Uncle Dubs worked for my brother the builder. One of my uncle's daily job errands involved him driving a long stretch of country road. 

One day he set off on his routine errand, a day just like all the other days before this one.

He never made it back home. 

He disappeared. Vanished from the face of the earth like he'd never been here in the first place  He was driving my brother's green pickup truck and he and the truck were just gone, as if the earth had opened its jaws for an enormous yawn and swallowed him whole.

I got the phone call at 9:00 that night. People were beginning to panic. They wanted my friend Jake's phone number to see what the po-po could do. Uncle Dubs had a wife of many years and a few of those children from that large brood were still at home. Uncle Dubs had a good and happy life. Uncle Dubs was not the disappearing kind. 

The men organized a search party. They each bought these crazy-expensive, intense police type lights. They mapped out routes, coordinated searches, called the many, many folks in this town we consider family to join in the search. They called Jake. They enlisted policemen on their beat. They were out all night. 

There was not a trace of him, anywhere. 

I stayed home with the children while my husband joined the search. It was black and endless that night. I felt impotent as I lie there under the covers wide awake, my mind measuring out in painful one by ones, the "what if's". Now, because of that night, because of all the unmitigated fear that rose up and terrorized my heart, I cannot fathom how people do not shatter into thousands of broken bits when a loved one comes to a violent end. Just the specter of my good, gentle uncle encountering evil and violence was too much for my unsteady heart to bear. 

In the morning, the men tromped back in, drank some coffee, slapped some water on their face and began again, retracing their steps. 

My Hubby was in his car searching with one of Uncle Dubs' daughters. Uncle Dub's daughter saw the glint of metal reflecting off the sunlight shrouded in the dense woods of that long country road. My Hubby knew before he stopped the car. He begged my cousin to stay in the car while he checked it out. 

My Hubby is strong like that. My Hubby is the one when the rest of us could only sit there numb in our grief, who called funeral homes, made plans, went through my father's files, called all my dad's customers, handled the paperwork and closing of my dad's business and sat down and helped my mother negotiate through all the investments, insurances and financials of their life. 

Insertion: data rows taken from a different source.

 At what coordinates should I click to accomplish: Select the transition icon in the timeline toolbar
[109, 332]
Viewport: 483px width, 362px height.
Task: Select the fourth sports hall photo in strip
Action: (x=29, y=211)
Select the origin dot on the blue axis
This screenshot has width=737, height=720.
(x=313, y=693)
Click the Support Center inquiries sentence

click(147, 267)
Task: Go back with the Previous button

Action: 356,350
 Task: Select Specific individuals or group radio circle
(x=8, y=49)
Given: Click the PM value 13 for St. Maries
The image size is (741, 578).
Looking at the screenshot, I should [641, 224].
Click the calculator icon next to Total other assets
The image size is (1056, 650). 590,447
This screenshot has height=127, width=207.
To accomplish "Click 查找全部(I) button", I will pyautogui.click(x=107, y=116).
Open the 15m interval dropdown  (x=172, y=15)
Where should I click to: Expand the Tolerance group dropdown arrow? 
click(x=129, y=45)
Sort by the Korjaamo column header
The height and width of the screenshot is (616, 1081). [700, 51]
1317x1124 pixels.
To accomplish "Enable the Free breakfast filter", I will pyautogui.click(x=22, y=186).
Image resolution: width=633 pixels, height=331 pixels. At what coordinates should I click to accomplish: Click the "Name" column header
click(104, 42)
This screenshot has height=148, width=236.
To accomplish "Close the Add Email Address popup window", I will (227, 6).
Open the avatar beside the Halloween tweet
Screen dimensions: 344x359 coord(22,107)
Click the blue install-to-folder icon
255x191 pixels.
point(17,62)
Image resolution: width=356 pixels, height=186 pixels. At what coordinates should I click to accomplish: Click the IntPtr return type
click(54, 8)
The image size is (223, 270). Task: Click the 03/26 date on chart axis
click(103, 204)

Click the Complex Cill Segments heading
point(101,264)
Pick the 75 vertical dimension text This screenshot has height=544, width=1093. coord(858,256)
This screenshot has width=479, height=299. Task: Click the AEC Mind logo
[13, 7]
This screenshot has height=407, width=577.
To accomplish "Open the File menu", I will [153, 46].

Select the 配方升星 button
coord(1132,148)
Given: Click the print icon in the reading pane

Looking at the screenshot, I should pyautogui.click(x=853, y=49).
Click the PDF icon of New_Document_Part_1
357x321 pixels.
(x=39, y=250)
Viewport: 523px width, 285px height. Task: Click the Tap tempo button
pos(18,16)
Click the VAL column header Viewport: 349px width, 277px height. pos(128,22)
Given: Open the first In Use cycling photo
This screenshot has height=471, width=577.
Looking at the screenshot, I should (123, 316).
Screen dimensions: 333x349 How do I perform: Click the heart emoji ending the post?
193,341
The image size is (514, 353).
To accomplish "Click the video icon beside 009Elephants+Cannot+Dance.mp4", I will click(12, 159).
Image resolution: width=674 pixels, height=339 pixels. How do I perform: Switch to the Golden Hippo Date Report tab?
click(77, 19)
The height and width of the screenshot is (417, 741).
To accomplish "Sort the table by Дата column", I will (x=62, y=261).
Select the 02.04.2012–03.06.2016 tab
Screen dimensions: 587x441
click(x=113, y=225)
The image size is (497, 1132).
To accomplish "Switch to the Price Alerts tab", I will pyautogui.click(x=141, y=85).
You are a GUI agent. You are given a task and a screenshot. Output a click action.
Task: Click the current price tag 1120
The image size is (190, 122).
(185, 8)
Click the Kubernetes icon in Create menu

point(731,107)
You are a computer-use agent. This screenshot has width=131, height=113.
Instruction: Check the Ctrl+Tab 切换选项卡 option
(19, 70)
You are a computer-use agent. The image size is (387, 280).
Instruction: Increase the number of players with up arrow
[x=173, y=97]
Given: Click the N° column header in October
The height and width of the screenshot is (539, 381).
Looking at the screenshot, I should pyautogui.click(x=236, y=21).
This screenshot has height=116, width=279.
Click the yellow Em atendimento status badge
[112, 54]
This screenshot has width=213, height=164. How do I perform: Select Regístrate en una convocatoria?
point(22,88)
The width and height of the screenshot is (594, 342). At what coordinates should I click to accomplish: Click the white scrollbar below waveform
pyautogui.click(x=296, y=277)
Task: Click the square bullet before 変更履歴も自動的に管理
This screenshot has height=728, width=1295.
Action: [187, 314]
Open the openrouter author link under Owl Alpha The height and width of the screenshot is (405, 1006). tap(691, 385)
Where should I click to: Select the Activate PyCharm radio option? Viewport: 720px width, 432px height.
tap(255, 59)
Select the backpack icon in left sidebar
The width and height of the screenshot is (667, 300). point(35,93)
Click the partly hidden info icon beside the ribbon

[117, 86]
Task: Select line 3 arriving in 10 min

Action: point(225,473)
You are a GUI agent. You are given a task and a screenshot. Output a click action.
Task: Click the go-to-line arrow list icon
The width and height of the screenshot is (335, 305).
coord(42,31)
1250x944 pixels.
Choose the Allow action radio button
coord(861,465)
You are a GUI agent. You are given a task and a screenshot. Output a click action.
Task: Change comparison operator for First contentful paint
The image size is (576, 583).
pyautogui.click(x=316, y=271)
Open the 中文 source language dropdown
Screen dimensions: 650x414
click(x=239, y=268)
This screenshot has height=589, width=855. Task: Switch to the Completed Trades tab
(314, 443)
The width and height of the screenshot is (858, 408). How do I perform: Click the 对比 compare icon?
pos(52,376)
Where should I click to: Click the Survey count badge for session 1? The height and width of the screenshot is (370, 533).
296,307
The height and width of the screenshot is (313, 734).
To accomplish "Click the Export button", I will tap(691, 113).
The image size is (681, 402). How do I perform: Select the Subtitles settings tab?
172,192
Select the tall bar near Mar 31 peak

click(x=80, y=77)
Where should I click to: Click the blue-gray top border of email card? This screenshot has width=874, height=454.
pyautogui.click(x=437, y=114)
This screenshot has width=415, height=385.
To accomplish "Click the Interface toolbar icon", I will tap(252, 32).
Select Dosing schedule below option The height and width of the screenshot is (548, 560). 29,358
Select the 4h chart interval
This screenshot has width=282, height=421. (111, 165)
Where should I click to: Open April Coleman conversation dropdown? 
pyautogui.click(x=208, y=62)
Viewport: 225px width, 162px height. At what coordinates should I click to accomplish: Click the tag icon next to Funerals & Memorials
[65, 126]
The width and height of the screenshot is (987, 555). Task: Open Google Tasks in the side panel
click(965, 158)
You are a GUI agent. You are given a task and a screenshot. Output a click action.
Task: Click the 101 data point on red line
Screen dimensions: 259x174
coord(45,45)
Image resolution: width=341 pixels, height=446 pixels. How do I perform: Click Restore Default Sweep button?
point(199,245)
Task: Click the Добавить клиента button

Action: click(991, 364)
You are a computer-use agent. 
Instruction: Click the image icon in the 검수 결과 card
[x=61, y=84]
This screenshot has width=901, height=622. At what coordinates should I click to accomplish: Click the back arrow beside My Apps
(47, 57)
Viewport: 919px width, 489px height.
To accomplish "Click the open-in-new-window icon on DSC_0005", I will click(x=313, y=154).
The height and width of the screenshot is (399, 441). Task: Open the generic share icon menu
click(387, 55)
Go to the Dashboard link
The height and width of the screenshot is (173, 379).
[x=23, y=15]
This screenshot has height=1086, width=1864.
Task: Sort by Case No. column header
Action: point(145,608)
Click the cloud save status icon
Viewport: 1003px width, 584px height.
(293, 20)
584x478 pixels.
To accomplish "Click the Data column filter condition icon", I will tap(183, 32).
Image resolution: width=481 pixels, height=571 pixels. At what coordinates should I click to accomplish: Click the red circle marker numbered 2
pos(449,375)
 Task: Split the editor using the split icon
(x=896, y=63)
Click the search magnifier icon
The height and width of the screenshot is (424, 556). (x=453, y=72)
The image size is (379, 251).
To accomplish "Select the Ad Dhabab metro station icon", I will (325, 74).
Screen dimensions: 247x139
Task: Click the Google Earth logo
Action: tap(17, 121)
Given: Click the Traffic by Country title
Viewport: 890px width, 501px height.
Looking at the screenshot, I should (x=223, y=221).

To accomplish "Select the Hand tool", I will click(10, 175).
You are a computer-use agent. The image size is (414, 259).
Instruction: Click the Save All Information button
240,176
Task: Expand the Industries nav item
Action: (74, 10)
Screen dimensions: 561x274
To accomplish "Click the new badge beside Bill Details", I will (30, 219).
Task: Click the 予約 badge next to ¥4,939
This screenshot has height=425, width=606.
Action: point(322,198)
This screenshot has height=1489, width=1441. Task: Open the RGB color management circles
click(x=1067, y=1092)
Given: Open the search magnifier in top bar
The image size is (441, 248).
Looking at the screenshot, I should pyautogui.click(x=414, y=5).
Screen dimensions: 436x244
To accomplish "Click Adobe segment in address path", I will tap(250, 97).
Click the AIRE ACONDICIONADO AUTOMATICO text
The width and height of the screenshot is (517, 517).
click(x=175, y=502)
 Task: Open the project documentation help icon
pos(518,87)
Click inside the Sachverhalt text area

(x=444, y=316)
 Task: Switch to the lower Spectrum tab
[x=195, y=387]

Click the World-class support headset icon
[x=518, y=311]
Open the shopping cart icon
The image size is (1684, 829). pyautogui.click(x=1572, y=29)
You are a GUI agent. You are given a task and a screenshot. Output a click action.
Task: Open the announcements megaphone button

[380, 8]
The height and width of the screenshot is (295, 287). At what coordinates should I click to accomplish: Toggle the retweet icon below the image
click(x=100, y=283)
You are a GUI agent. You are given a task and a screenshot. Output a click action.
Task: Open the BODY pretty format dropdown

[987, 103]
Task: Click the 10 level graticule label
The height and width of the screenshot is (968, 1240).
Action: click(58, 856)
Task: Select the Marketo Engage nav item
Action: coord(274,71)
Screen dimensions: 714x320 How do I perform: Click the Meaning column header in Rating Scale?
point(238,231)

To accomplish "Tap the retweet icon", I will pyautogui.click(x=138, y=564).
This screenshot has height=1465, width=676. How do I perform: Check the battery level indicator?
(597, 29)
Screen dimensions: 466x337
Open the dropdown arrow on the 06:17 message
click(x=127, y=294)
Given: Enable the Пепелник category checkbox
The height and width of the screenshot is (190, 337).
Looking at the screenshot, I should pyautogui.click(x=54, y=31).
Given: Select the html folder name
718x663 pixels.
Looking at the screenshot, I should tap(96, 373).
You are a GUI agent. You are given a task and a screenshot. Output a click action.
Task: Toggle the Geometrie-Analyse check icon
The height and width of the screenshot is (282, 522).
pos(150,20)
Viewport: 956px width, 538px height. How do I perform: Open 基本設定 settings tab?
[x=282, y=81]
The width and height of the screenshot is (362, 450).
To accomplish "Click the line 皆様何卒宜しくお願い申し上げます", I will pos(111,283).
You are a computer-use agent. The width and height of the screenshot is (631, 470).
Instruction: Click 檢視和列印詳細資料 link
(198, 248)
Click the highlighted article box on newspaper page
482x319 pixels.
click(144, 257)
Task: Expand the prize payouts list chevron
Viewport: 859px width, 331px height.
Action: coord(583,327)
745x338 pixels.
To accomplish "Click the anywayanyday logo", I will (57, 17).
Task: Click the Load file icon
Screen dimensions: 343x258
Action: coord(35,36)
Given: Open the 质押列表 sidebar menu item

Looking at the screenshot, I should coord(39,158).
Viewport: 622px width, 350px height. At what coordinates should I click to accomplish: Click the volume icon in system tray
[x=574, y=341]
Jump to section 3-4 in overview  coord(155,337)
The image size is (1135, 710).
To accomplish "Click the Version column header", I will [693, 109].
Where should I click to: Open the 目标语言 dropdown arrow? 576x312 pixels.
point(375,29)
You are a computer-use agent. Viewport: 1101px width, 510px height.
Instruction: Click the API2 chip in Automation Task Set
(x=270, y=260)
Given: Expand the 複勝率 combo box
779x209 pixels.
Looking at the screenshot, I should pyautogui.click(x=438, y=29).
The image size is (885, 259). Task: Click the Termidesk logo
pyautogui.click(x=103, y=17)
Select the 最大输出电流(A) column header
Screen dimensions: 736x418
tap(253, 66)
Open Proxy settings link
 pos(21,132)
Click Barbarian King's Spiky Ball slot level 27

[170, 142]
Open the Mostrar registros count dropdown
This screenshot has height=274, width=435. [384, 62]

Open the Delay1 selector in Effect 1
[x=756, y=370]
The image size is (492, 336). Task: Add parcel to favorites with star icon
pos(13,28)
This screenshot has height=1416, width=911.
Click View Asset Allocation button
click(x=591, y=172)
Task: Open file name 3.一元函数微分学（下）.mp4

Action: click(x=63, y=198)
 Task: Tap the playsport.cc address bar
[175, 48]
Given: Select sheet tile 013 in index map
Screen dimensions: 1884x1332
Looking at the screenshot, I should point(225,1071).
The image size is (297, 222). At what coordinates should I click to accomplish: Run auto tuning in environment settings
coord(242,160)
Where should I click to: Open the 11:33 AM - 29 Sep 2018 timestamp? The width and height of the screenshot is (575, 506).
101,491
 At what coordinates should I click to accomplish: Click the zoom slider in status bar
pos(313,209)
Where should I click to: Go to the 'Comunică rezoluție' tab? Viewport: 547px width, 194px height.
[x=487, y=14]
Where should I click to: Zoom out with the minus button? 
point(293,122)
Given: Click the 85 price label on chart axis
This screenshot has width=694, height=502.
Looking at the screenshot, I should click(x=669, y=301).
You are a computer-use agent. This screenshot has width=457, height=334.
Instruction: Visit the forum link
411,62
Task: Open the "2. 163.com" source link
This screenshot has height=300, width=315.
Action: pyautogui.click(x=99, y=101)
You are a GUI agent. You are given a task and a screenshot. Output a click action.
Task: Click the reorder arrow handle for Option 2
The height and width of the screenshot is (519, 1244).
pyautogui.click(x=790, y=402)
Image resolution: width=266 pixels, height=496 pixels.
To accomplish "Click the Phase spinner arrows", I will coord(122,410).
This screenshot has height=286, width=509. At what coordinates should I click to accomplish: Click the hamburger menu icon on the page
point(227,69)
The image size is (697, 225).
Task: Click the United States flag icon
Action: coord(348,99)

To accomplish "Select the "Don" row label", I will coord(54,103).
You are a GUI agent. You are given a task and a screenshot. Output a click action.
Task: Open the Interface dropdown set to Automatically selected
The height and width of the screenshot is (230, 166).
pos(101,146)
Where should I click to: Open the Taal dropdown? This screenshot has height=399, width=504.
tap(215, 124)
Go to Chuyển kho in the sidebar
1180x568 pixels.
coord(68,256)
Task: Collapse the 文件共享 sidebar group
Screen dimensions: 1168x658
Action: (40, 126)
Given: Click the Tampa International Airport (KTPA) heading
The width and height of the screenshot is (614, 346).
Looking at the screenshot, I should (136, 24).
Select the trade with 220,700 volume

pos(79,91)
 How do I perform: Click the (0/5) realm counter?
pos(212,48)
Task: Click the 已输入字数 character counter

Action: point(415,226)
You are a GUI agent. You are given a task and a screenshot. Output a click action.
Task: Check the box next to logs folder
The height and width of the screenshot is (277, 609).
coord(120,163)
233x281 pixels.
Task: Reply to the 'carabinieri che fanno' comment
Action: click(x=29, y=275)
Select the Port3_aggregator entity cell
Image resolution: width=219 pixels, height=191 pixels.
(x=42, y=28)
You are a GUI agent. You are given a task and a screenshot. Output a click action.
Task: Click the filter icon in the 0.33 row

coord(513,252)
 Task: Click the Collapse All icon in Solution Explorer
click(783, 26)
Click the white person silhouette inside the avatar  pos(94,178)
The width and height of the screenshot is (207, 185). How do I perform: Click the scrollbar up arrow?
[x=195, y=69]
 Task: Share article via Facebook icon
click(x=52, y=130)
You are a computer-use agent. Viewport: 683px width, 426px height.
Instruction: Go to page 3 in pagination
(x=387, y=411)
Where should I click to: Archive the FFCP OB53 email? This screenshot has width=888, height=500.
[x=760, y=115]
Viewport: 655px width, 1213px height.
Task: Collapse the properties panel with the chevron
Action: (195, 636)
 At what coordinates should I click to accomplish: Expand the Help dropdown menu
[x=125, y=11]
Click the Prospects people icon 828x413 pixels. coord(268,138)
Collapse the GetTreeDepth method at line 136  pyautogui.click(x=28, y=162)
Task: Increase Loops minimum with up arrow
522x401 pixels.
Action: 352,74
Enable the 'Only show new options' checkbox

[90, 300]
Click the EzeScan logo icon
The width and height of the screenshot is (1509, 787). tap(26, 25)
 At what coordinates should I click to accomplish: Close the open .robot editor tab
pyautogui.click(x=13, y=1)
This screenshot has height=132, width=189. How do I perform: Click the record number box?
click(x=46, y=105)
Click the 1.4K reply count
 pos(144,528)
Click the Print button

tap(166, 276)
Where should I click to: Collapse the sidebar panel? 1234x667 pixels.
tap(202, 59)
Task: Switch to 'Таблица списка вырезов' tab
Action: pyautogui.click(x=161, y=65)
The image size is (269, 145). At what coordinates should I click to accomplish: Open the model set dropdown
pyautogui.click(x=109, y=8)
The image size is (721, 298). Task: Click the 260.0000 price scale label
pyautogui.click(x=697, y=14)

His shoulders are the widest of any man I have ever known. 

He begged my cousin not to go, but she ran, ran to the glint, tore through the green shrubbery that camouflaged my brother's green truck so effectively, a phalanx of police lights could not find it in the dark. 

Sometimes the light brings darkness. 

My Uncle suffered a heart attack, gripping his body with such a force, he let go—of the steering wheel, of the brake, of this life. 

Death came instantly. 






I think this was taken after my Uncle Dubs died. This is about 1/16 of my family. I am not kidding you. And in our family tradition, we are celebrating life the best way we know how with laughter and family and friends and beer.

I was with my mother when we got the call. We were coming out of a doctor's office, a place she'd been referred to because of the lump that'd been found in her breast. This doctor who looked to be about 12, a doctor she only knew as a piece of paper pressed into her palm, had ordered some tests. We were to come back the following week after the test. But, we couldn't keep our minds focused on much of that with our new earth-shattering news.

Once again, death shocked us all as it stole our uncle away from us without even a hint of a warning. 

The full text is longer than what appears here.